- Problem to solve -
How many lines of the listing below contain the string "size"? Reply with the number alone.

- Records for the exercise -
--- Start ---
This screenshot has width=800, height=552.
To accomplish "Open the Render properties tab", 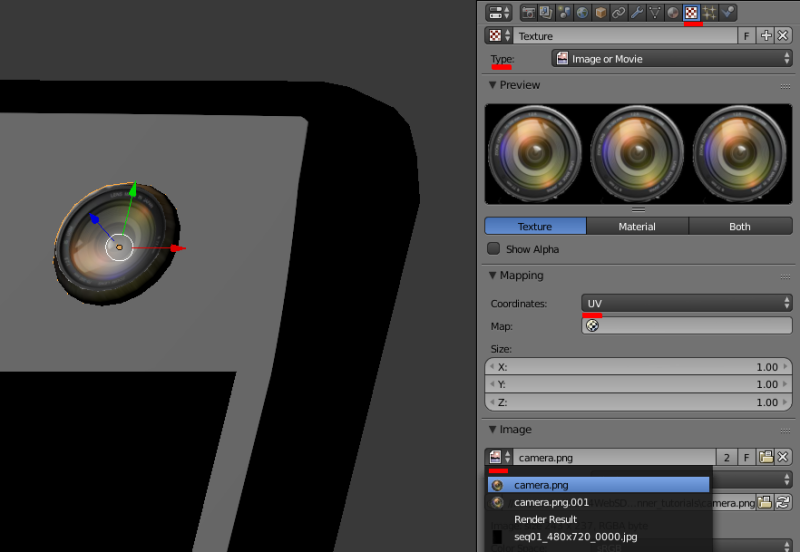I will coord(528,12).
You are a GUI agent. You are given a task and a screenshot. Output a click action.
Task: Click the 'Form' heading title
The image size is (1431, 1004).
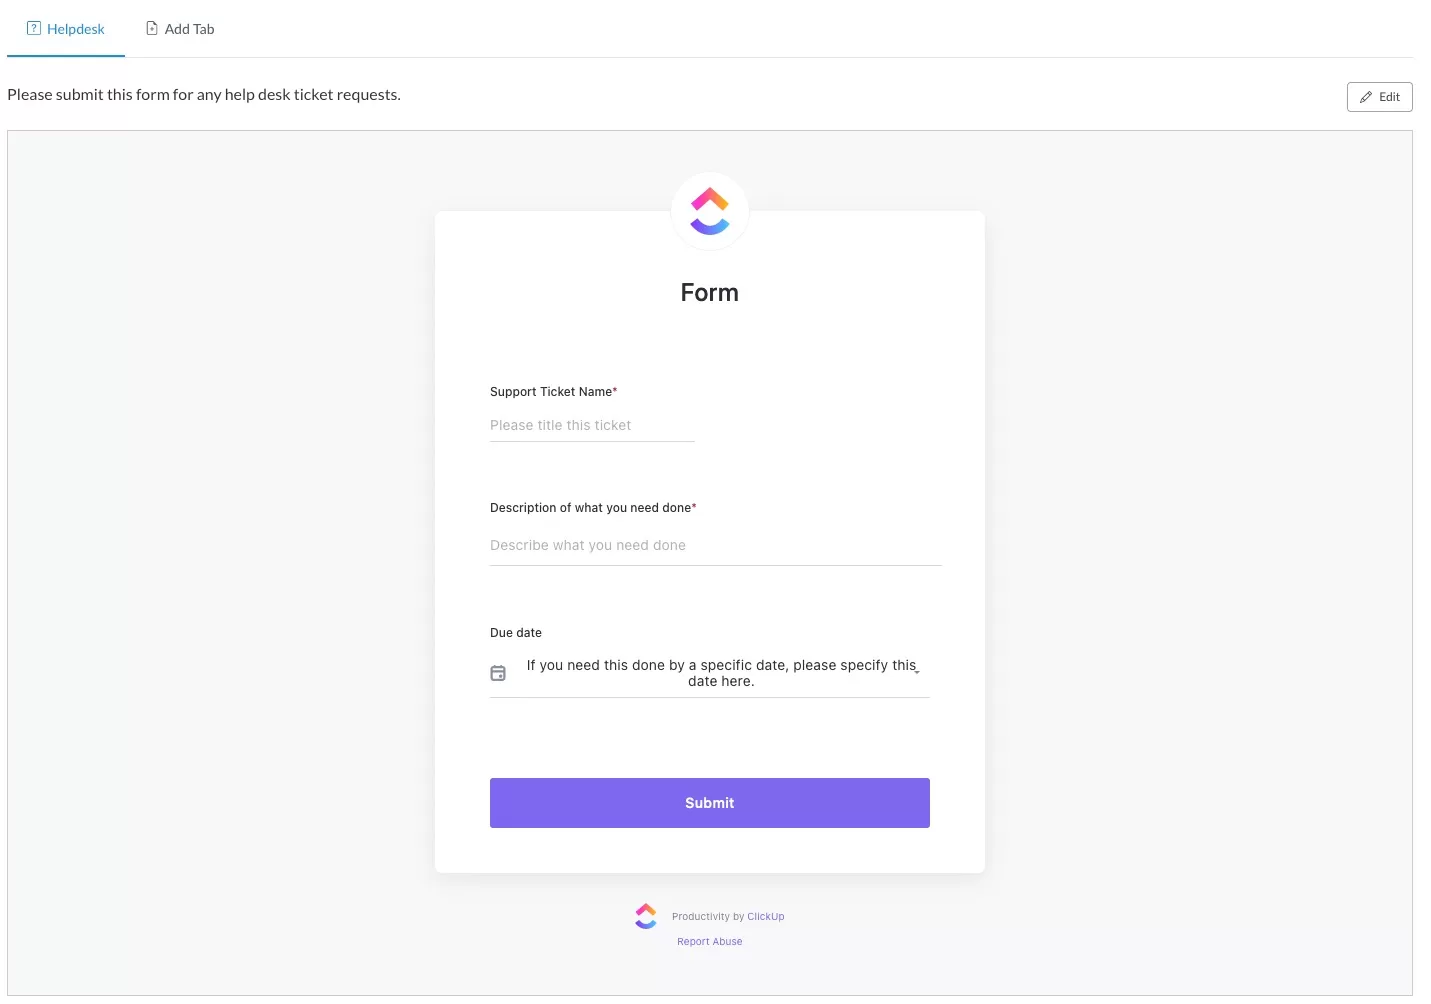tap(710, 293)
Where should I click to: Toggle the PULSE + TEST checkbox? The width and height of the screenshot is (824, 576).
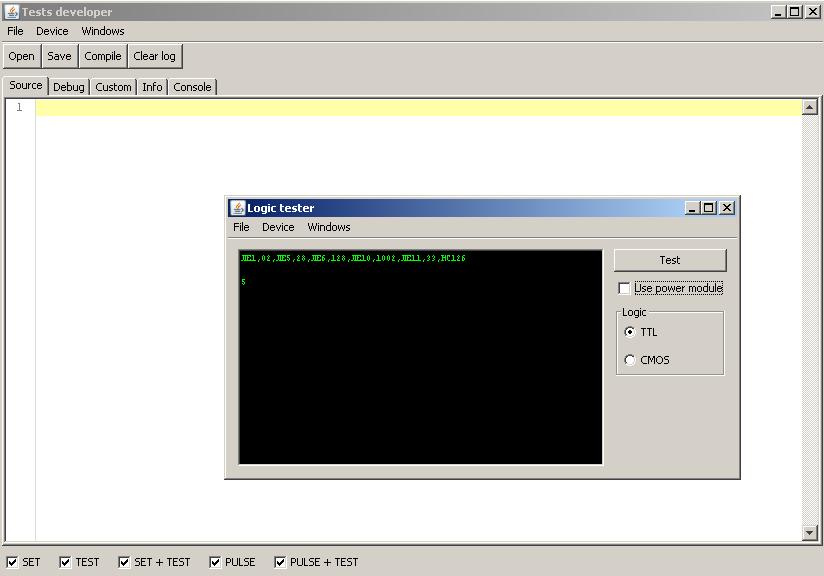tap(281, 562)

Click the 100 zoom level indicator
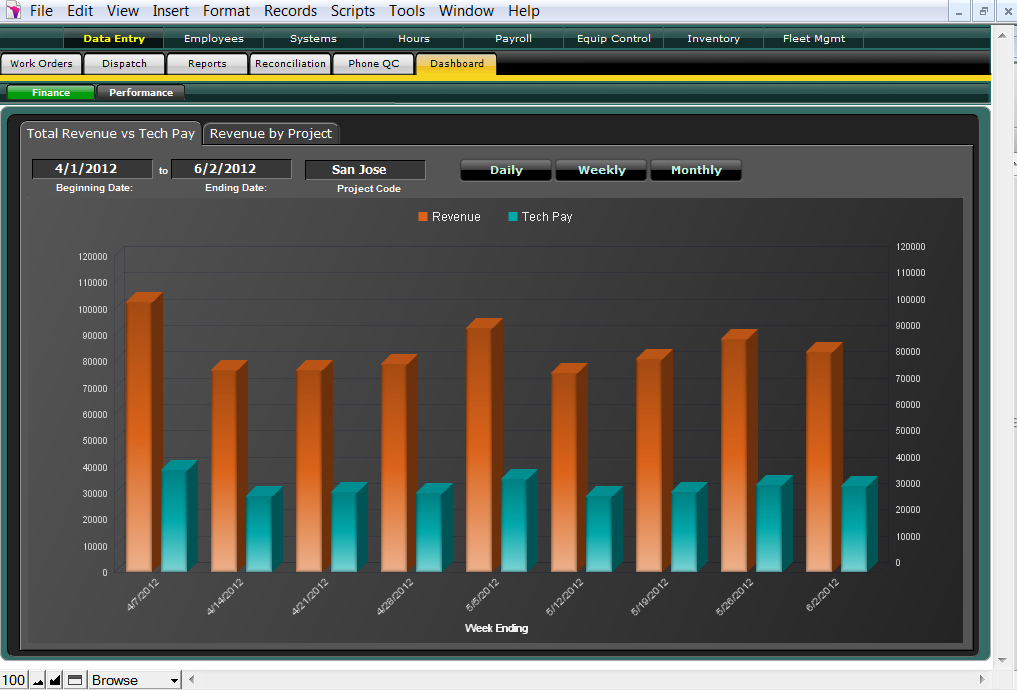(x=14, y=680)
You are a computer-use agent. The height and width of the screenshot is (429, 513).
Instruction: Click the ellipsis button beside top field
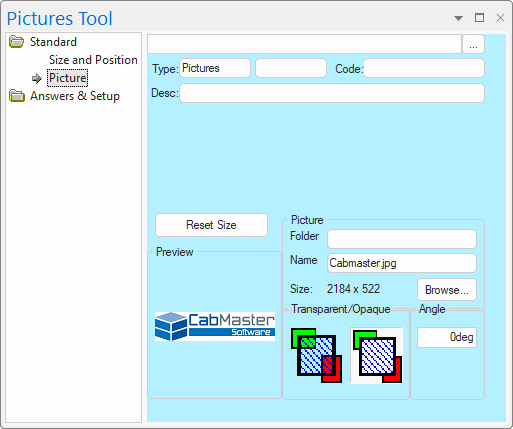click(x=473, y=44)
--- End ---
--- Start ---
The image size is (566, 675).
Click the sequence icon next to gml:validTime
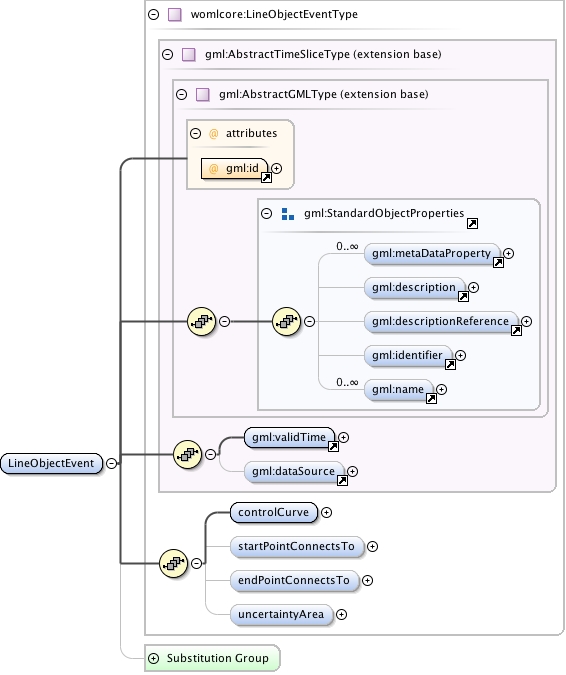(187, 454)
--- End ---
- Exercise answer -
2